**THE RECORDS:**

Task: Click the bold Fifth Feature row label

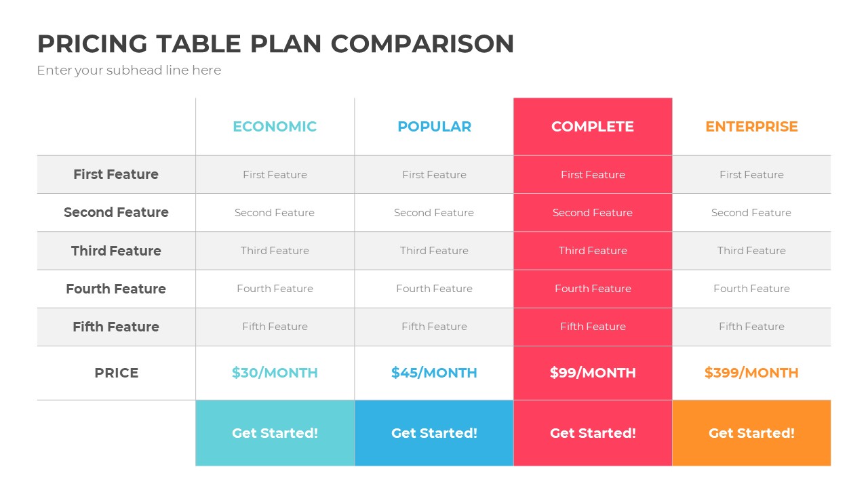Action: (x=116, y=327)
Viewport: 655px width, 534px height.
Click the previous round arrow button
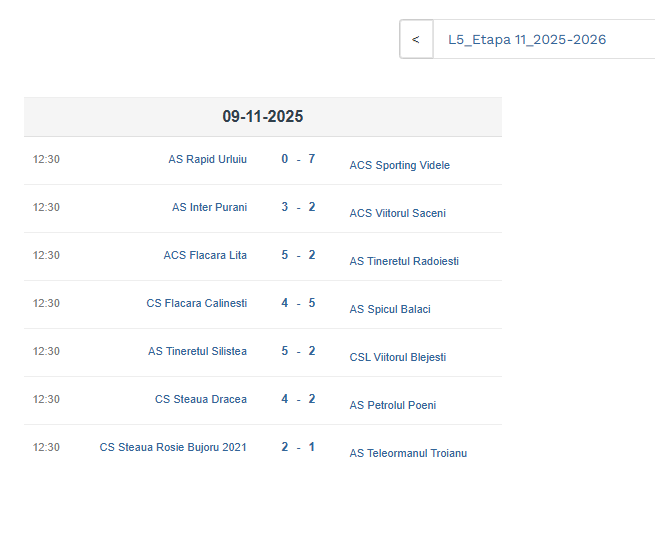click(x=416, y=40)

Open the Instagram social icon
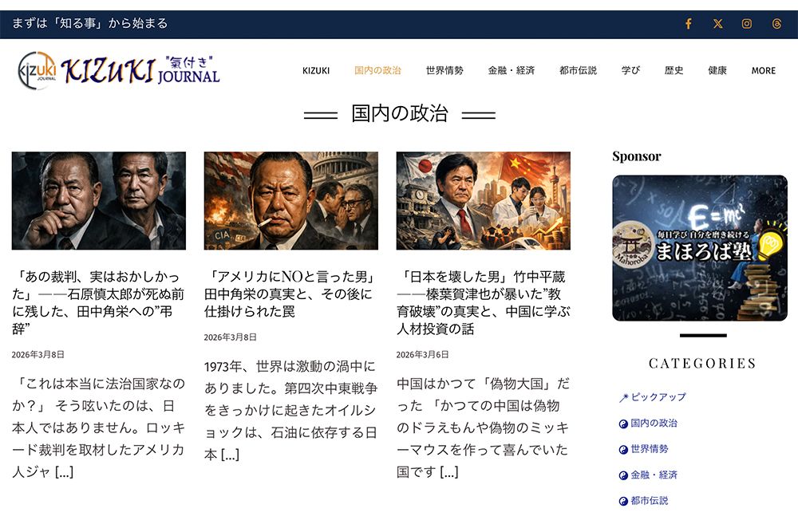(747, 24)
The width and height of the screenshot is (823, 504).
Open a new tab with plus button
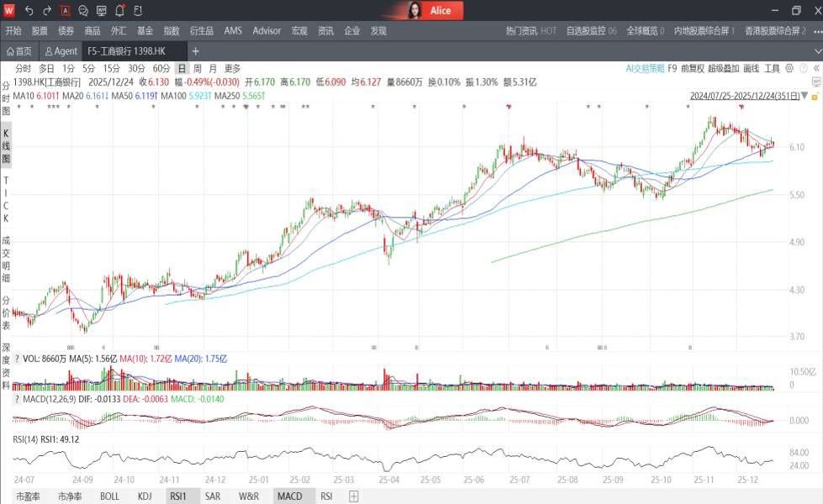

**ASSIGNED TASK:**
Working from the records above, reproduce exactly the lines from the one with "The width and" through the last line, without the pictures.

**SOLUTION TO THIS PROBLEM:**
The width and height of the screenshot is (823, 504).
Open a new tab with plus button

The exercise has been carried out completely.